• Task requirements:
#1 In the student loan passage, which students does the text say have much higher federal borrowing limits?
#2 Reproduce the portion of the student loan passage starting with "For the vast" and going on through "additional private debt.".

• Text block:
Borrowers wishing to convert their private student debt into federal will need to get creative.

Why would a borrower want to turn private student loans into federal loans?

Private student loans can be brutal. The terms of a private loan are dictated by the contract signed by the borrower. These terms can vary significantly from one lender to the next, but are usually very rigid. Borrowers who are facing financial difficulties receive little help from private lenders. To make matters worse, late fees and collection costs add up quickly.

Federal student loan repayment, while challenging, generally offers most borrowers a feasible path to eliminating the debt. Federal benefits, like loan forgiveness and payments based upon what you can afford, give hope to borrowers. Even unemployed borrowers have a shot at eventually eliminating their federal student debt.

For the vast majority of borrowers, federal student loans are significantly more beneficial than private loans.

Converting private debt for borrowers still in school

For those borrowers still in school, there are a couple of options to convert private student loans into federal student debt.

It’s common for college students to borrow both federal and private loans during school. Students who are manage their finances carefully may find themselves with leftover student loan money at the end of the semester. Rather than repaying some of the federal loans early or borrowing less in the future, these students could instead focus on paying down their private loans. The goal is to maximize federal borrowing before taking on any additional private debt.

A similar approach applies to employed students. For example, a student working a ton of hours at their summer job could use their earnings to reduce the amount they need to borrow for the next school year. However, a better strategy might be to apply the money to pay down any existing private student loans. This student might have to borrow more federal loans the following year, but they will have less private debt.

This approach can be especially useful for borrowers impacted by strict borrowing limits for students just starting college. Graduate students, who have much higher federal borrowing limits, can transform significant portions of their private loans from undergrad into federal debt.

• Given records:
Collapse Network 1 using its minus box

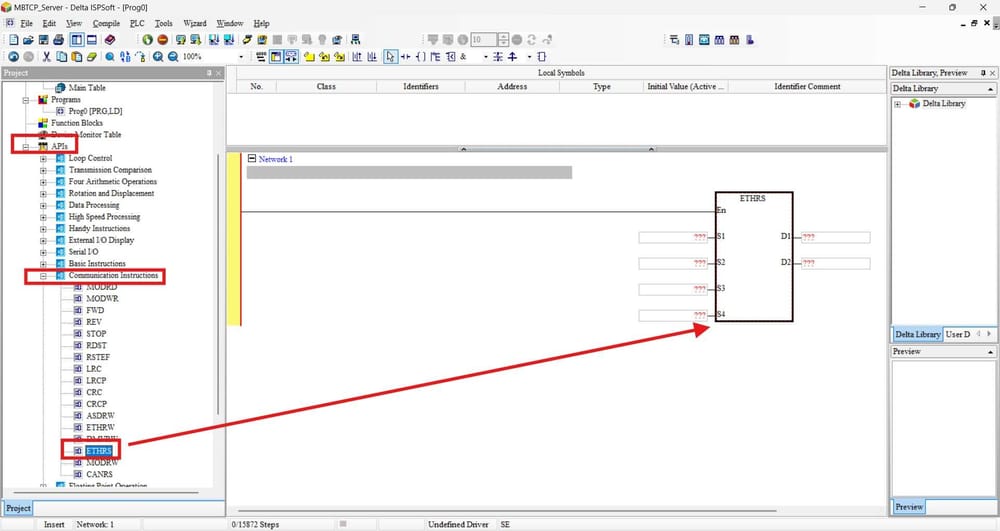[251, 159]
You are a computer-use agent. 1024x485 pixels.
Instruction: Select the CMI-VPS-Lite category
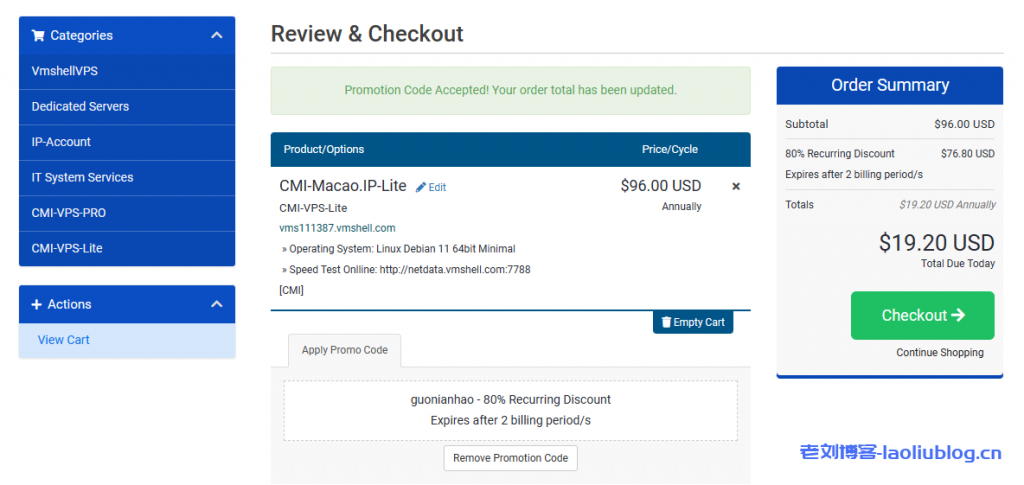[x=67, y=248]
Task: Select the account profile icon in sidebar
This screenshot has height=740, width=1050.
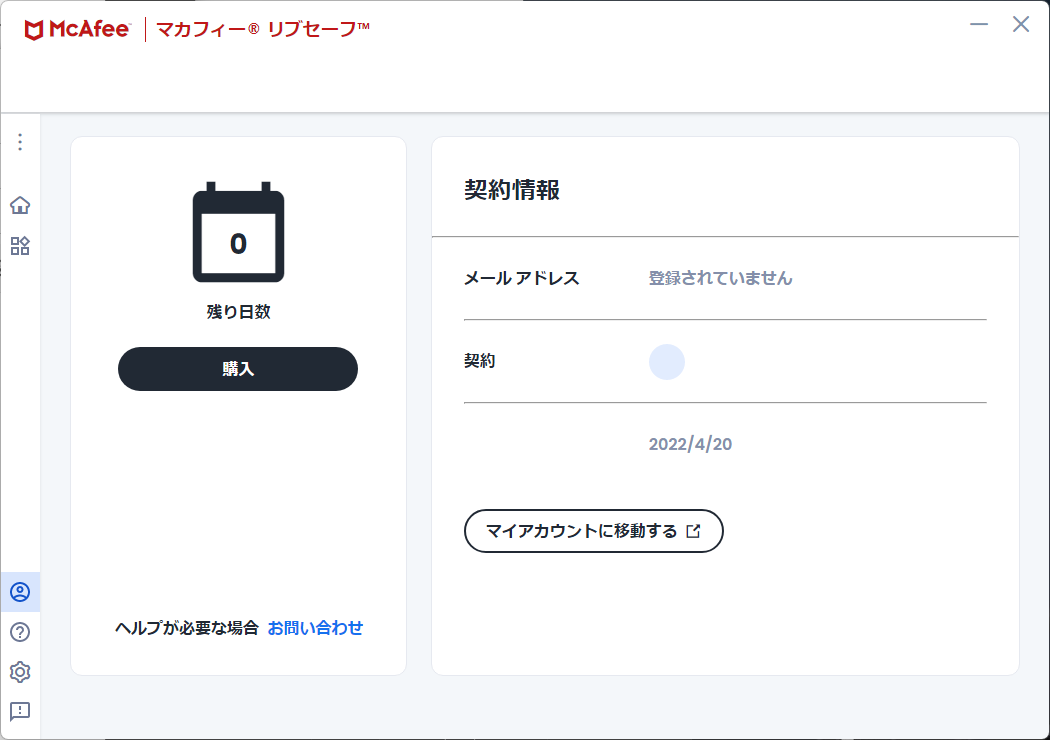Action: 20,592
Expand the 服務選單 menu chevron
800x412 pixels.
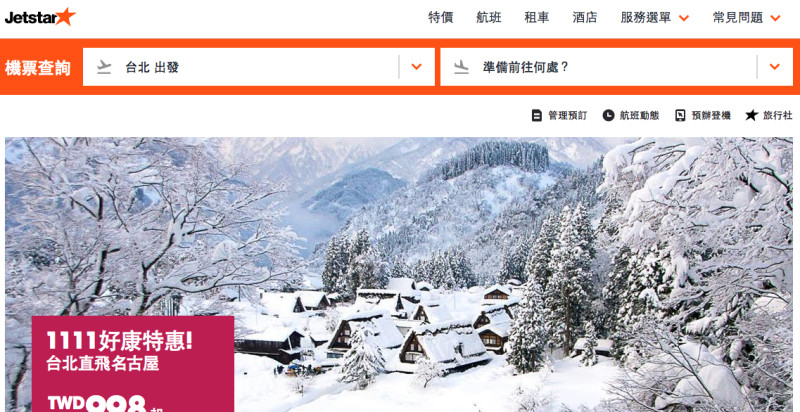(x=684, y=18)
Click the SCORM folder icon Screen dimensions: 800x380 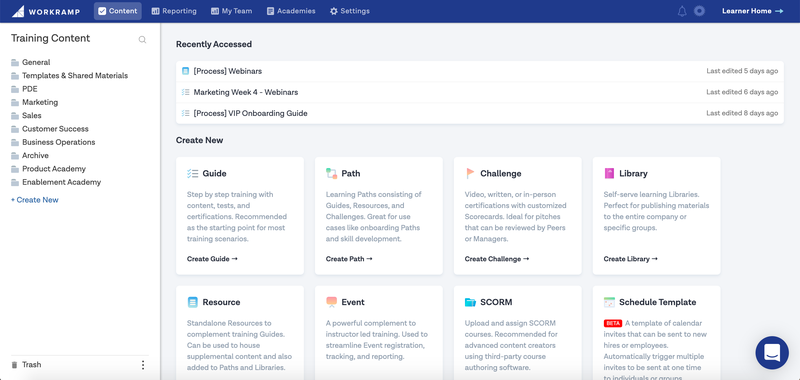pos(470,302)
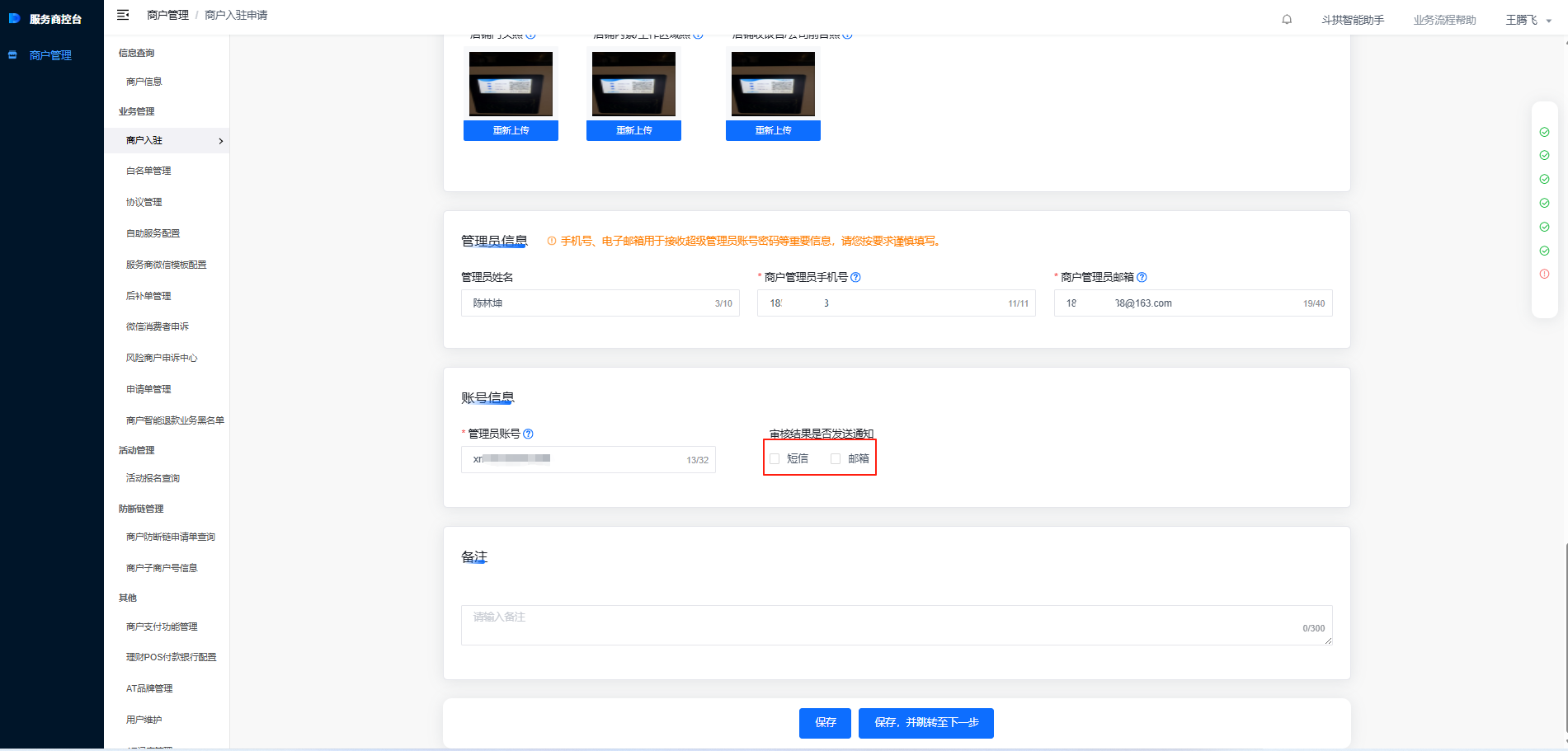Click the red warning step indicator icon
This screenshot has height=751, width=1568.
coord(1544,274)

• Problem solutions:
#1 Graduate students.

#2
For the vast majority of borrowers, federal student loans are significantly more beneficial than private loans.

Converting private debt for borrowers still in school

For those borrowers still in school, there are a couple of options to convert private student loans into federal student debt.

It’s common for college students to borrow both federal and private loans during school. Students who are manage their finances carefully may find themselves with leftover student loan money at the end of the semester. Rather than repaying some of the federal loans early or borrowing less in the future, these students could instead focus on paying down their private loans. The goal is to maximize federal borrowing before taking on any additional private debt.